I've been directing plays now for nearly a decade. That sounds a lot longer than it feels; at the same time, I'm having trouble remembering a time when I wasn't fixated on the next project, the next production, trying to tweak whatever we were working on to make it a little better. I can't remember a time when it didn't recharge me to spend an evening or afternoon doing Shakespeare with a bunch of kids, when choreographing a knife fight or fixing a scene didn't feel more fun than a party.
Still, lately I've been a little burned out. Not on directing in particular, just in general. I work full time (not at Bards) during the day for an actual paycheck, something we've not yet been able to finesse out of the Bards bank account. There are 4 adolescents living in my house. And I'm in my final semester of graduate school. And yet, there's this play hanging in there, demanding attention, like a persistent toddler.
"Romeo and Juliet" is both one of my favorite and least-favorite plays. I loved it from the time I was 14 years old and pretending to be Juliet on the balcony adjoining my parents' bedroom. The language is unparalleled, and possibly uniquely among Shakespeare's plays it strikes a perfect balance of tragedy and comedy. Yet it's so overdone - everyone thinks they know it. Everyone's heard so many of the key lines, ad infinitum, ad nauseum.

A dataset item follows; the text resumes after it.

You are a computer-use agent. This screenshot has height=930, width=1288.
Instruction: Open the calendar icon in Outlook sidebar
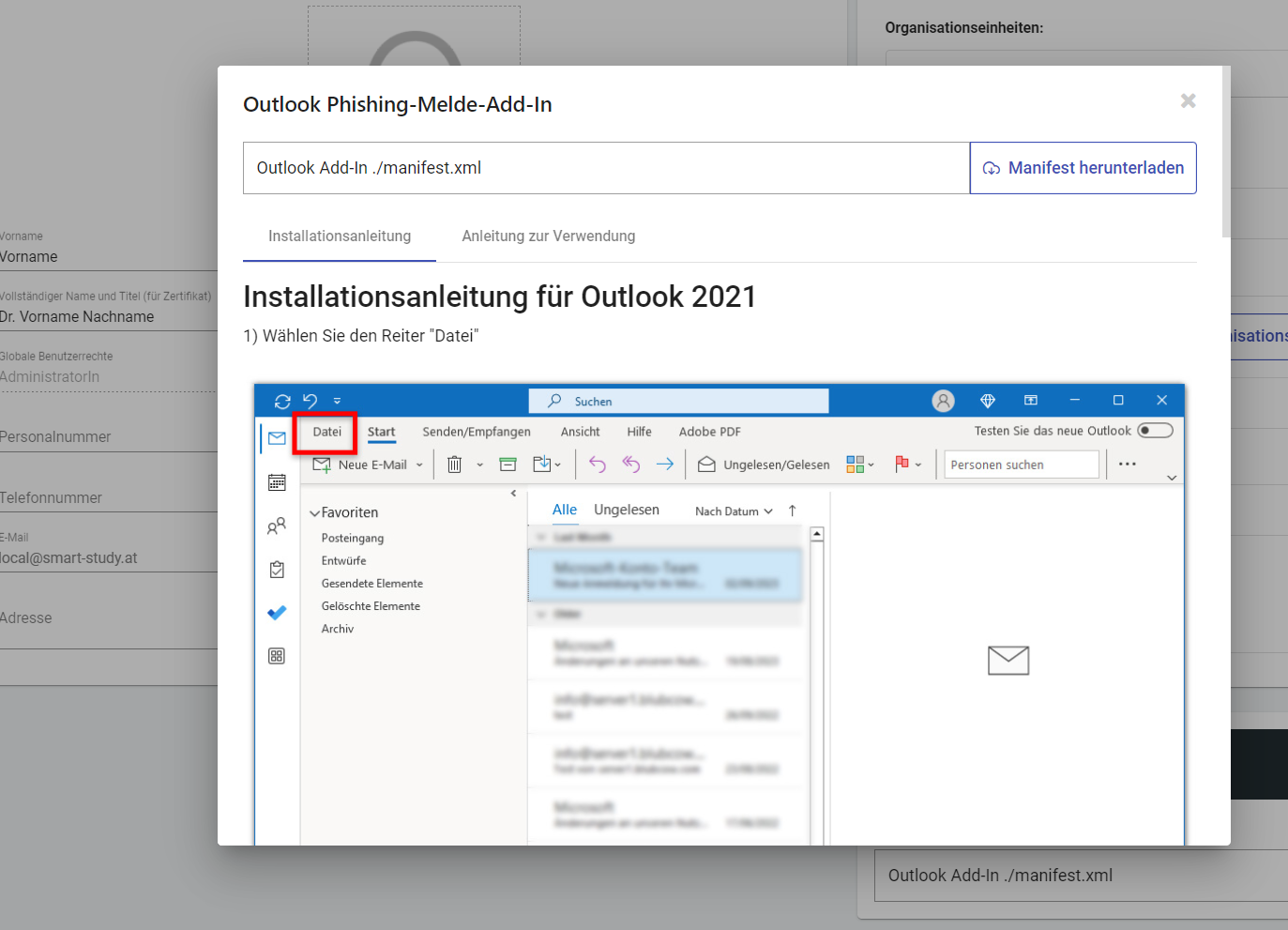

So I keep thinking, what can this burned out director bring to this overdone play that makes it fresh and new and interesting?
About a week ago, I came to the disheartening answer: nothing.
There is nothing I can bring. Fortunately, this production doesn't rest on my back. It is in the infinitely capable and creative hands of a (mostly teenage) cast, a cast that keeps asking the right questions and finding new insights. In a vaccuum, I am no more than the average amount of creative. Paired with these formidable young minds, we create new landscapes, find new truths, and make used words fresh again.
It doesn't hurt that as my assistant directors I've got Steven Cullen and Charlie Coulter, who are both brilliant at mining Shakespeare and pushing the boundaries of the actors. Steven always has an idea about a problem scene, and Charlie's where I send the actors who are struggling to find their feet or their voice.
If I look at this production, or really, any production, as MY work, it's likely to come off stilted, limited, and reeking of my own difficulties and insecurities. However, as I come at this play as a manifestation of the best work that we, collectively, have to offer, we're likely to continue surprising ourselves. And I have no doubt we will - pleasantly - surprise our audiences.